During the winter, dry air can be a big problem. In addition to the annoying static electricity shocks and itchy skin, dry air can also damage wood furniture, windows, doors and floors.

An automatic whole-house humidifier is a great way to provide worry-free relief. This automated, computerized device is connected to your existing heating system to provide continuous, no-maintenance moisture control.

How it works

  • The automatic humidifier is connected to your furnace and a water pipe.
  • When the indoor and outdoor electronics sensors determine that the humidity level is too low, they signal the water valve to open.
  • The water flows over a mesh panel, where it evaporates from the heat produced by your furnace.
  • The moist air is carried throughout your entire home through the furnace ductwork and vents.

The benefits

One of the biggest advantages of a whole-house humidifier is the automation. You'll never have to check gauges, make adjustments or continually fill the water reservoir. And instead of just one room, you can humidify your entire home.

The computerized sensors measure both indoor and outdoor humidity 86,000 times a day, and manufacturers say the units are three times more accurate and four times more reliable than manual models. In addition, whole-house models are quieter than room-sized humidifiers.humidifier controls

Automatic humidifiers also eliminate a big health hazard common with smaller units - stagnant water. The water tank in a room-size humidifier is a breeding ground for mold, bacteria and other illness-inducing micro-organisms.

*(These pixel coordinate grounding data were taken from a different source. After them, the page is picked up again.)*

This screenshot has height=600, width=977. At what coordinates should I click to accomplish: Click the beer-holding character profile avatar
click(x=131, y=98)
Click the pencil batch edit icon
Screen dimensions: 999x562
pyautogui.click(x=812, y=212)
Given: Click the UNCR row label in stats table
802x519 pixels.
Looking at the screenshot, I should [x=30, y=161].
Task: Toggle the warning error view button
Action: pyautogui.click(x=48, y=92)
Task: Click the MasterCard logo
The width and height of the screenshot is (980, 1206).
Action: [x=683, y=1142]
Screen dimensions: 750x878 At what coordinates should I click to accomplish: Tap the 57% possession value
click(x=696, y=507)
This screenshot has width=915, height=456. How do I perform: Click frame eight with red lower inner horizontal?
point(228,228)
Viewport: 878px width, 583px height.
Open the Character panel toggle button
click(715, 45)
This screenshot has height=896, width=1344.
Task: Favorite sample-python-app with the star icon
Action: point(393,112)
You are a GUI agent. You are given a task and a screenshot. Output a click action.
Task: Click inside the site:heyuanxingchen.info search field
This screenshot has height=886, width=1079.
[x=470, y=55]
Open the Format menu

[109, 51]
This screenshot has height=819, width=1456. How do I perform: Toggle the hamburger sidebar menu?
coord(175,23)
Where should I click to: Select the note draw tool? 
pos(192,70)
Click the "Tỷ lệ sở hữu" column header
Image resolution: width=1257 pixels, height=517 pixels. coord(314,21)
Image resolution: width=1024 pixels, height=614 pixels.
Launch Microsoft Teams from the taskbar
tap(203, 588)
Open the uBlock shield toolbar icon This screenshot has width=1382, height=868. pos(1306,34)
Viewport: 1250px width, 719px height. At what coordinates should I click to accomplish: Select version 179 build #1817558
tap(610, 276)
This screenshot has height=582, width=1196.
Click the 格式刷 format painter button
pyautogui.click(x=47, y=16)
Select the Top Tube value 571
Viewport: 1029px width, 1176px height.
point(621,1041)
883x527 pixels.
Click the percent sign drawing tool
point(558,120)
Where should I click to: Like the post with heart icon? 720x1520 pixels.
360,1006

Instead of cleaning, disinfecting and refilling a water tank every day, the only maintenance required with a whole-house humidifier is replacing the mesh water panel once a year - which your service technician can do during your annual furnace tune-up.

The cost

An automatic humidifier will cost around $350-$450 to have installed by your heating contractor.

Keep in mind that proper humidity levels can make you feel warmer, so you might be able to turn down your thermostat a few degrees and save enough energy to pay back a good portion of the purchase price.